* What you are asked to do: Copy nothing from the entries below except the lines from the one containing "Task: Click the microphone voice message icon" through the one containing "Viewport: 496px width, 354px height.", and copy those exactly.
[Start of section]
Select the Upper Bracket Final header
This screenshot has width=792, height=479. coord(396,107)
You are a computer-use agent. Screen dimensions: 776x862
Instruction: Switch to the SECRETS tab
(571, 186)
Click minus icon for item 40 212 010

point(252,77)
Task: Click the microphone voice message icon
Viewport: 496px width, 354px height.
[End of section]
[Start of section]
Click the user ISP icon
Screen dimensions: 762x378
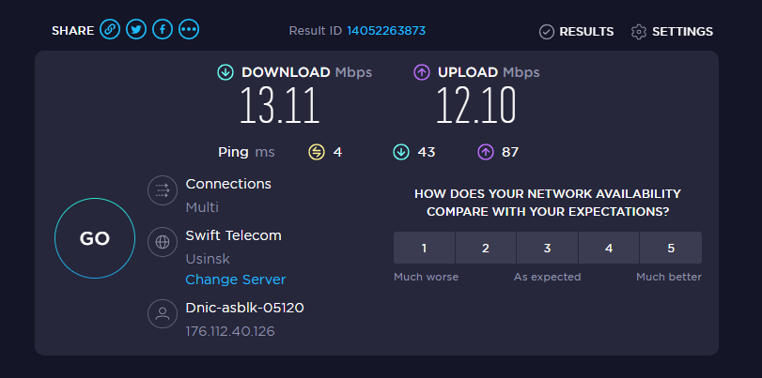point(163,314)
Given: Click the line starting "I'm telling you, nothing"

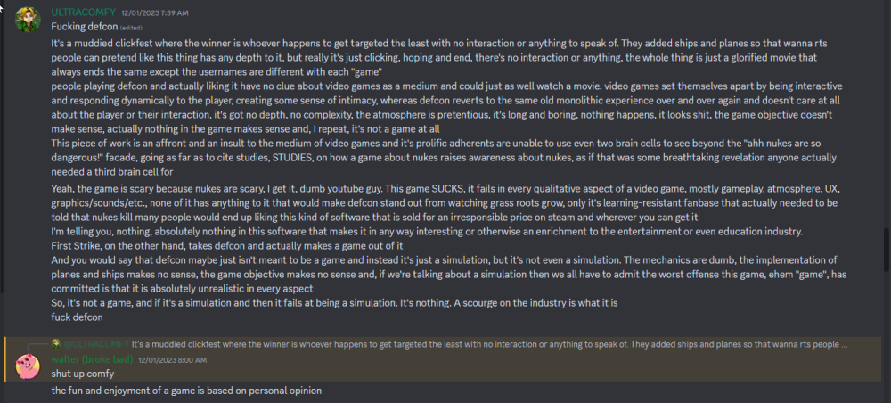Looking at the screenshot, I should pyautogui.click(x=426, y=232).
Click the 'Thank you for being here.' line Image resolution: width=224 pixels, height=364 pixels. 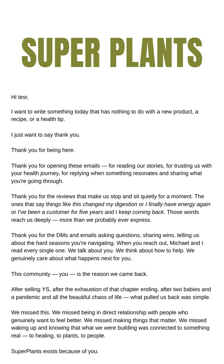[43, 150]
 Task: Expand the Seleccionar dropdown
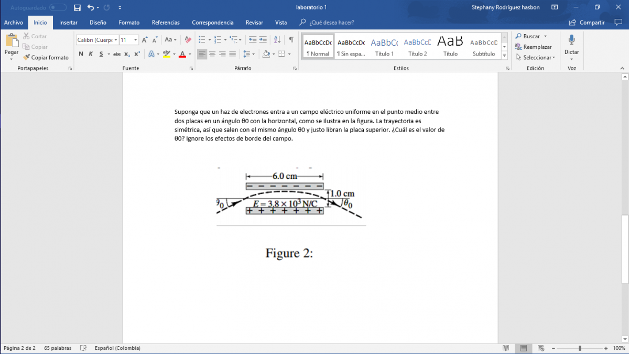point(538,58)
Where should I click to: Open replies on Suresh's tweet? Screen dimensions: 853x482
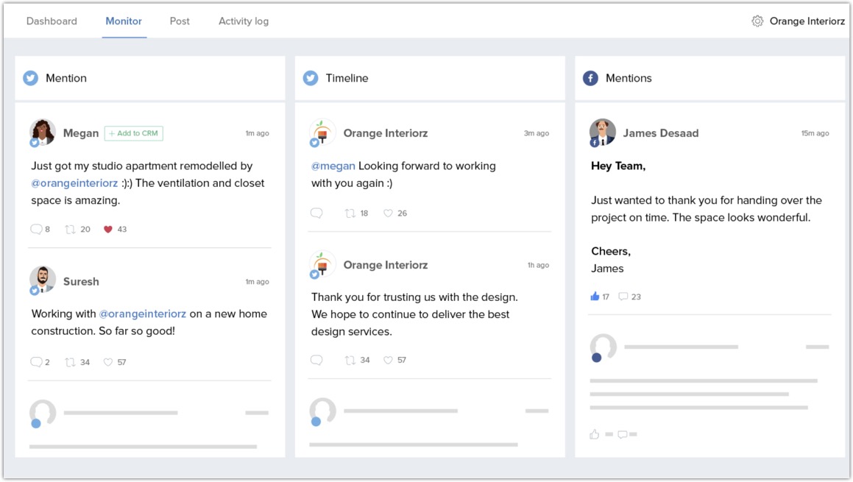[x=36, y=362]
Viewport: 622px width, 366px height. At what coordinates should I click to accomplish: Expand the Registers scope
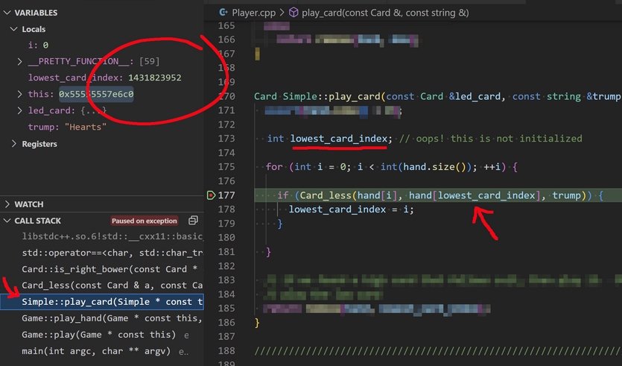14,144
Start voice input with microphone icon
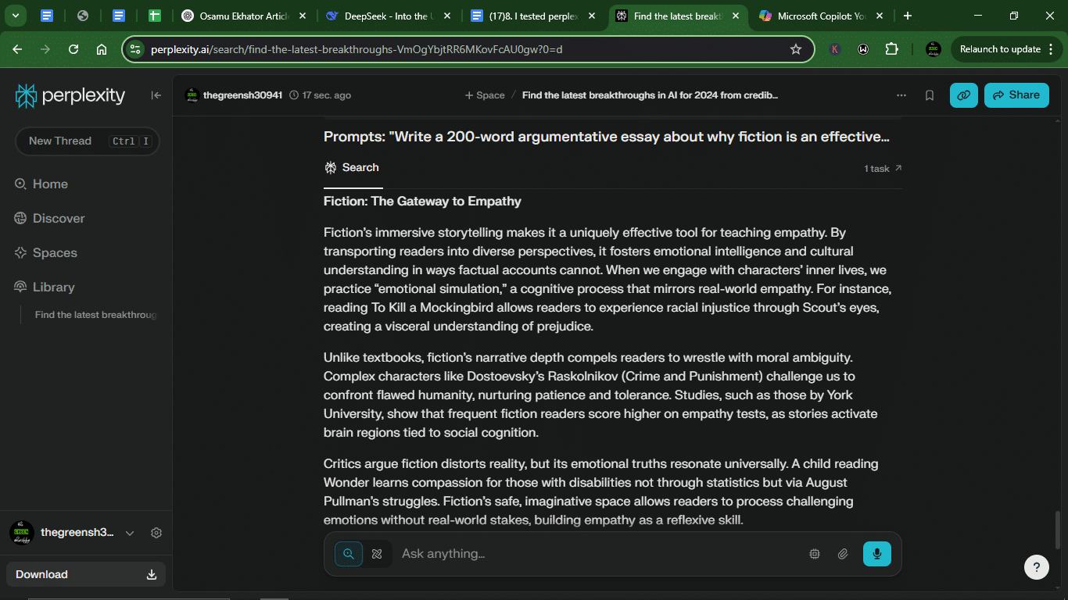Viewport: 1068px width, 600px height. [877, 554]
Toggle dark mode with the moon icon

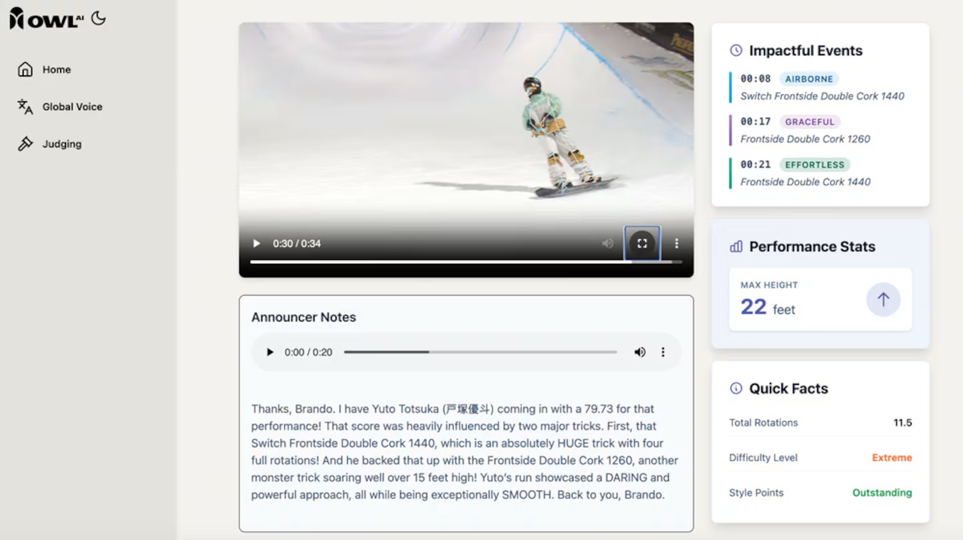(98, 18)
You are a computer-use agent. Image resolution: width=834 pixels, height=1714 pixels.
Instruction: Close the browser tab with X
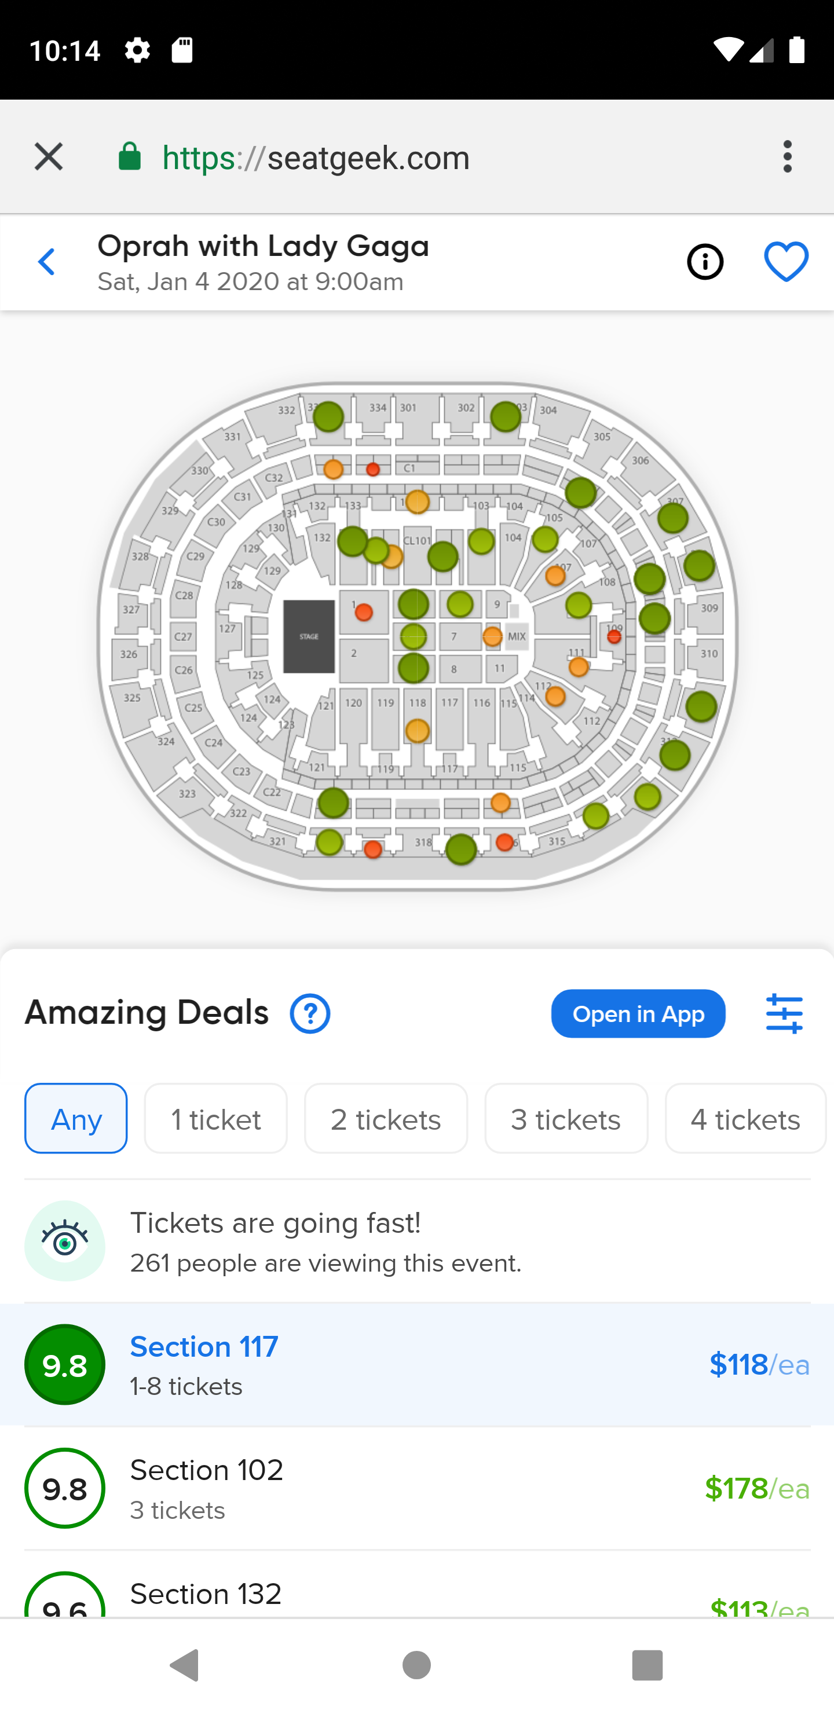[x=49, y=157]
[End of section]
* Result:
Task: Click the microphone voice message icon
Viewport: 496px width, 354px height.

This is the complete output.